BD : Valentina

Auteur : Crepax
Editeur : Actes Sud / l’an2

(Pour "Public averti")

En créant (en 1965) le personnage de Valentina Rosselli, jeune garçonne élégante, aux allures de Louise Brooks, Guido Crepax dénotait dans le paysage des productions érotiques, dont les protagonistes étaient jusque là plantureuses et peu cérébrales. En lui attribuant le métier de photographe, l’auteur s’assurait de pouvoir lui faire vivre des aventures dans divers milieux et la faire évoluer au gré de ses inspirations (historiques, souvenirs personnels, influence du cinéma, de la mode, des contes d’enfance…). En la faisant vieillir avec lui, elle allait devenir tour à tour épouse (de Neutron, alias un certain Philippe Rembrandt), mère, maîtresse d’hommes multiples, victime de tragédies (dont le décès de son petit garçon dans un attentat), un être tout en profondeur sans rien perdre de sa sensualité… jusqu’en 1996 où il réalisa un ultime épisode.
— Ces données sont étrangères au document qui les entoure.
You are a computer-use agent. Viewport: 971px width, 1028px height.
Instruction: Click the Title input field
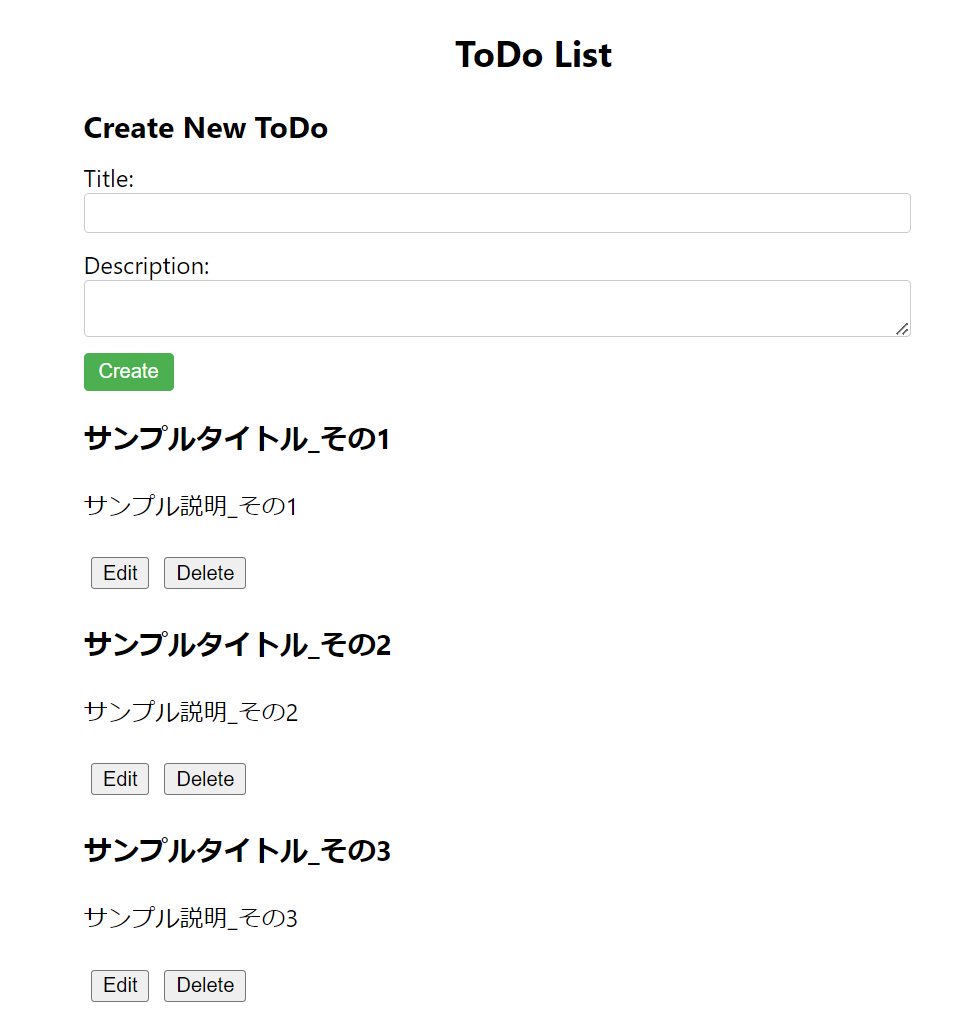[x=497, y=213]
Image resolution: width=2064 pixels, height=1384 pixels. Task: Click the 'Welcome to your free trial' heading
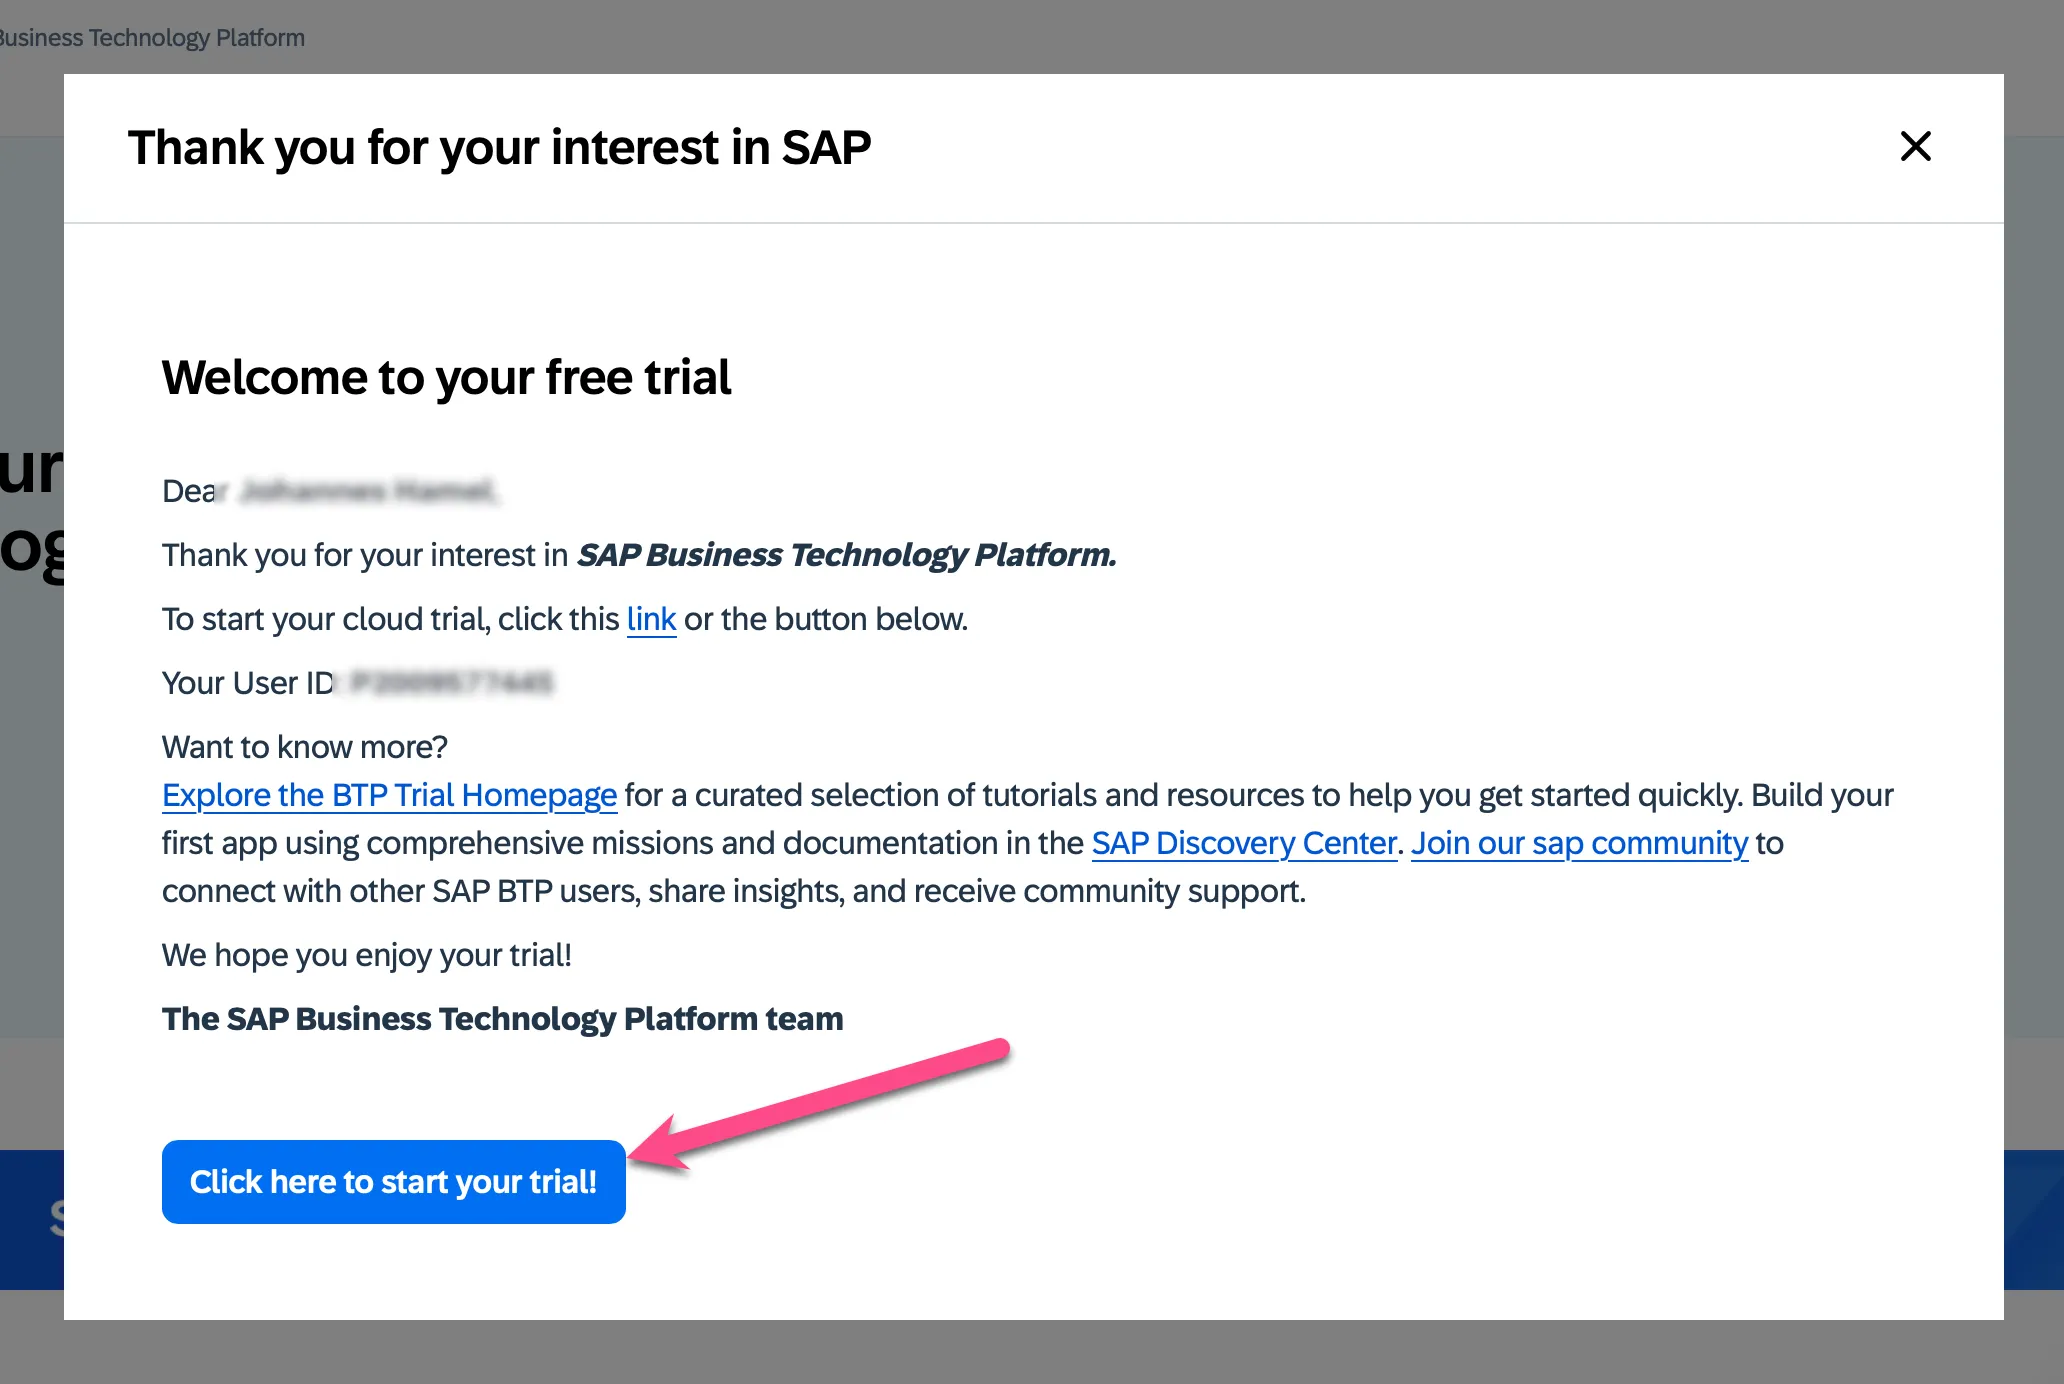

La longiligne Valentina aura longtemps été un fantasme d’intello, tout en plaisant à certaines femmes parce que sa psychologie était fouillée, dotée de tiraillements complexes et de pulsions sadomasochistes. Malgré les apparences d’une héroïne libérée et une tentative de représenter la psyché féminine, Valentina n’en demeurait pas moins une créature issue d’un cerveau masculin et d’une époque qui demeurait machiste. Aujourd’hui, cette bande dessinée attire toujours un public féru d’érotisme et de X “vintage”, mais également les étudiants et autres spécialistes de bandes dessinées, qui voient - à raison - en ces pages des structures narratives audacieuses et toujours intéressantes.

Les éditions de l’an2 ont l’excellente idée d'entamer une réédition des histoires (courtes) de Valentina, en les regroupant pour l'instant sous la forme de deux volumes au format roman, comportant des notes rédigées par Luisa et Antonio Crepax (respectivement épouse et fils de Guido).


Deux grands crus issus du patrimoine de la BD érotique, en somme.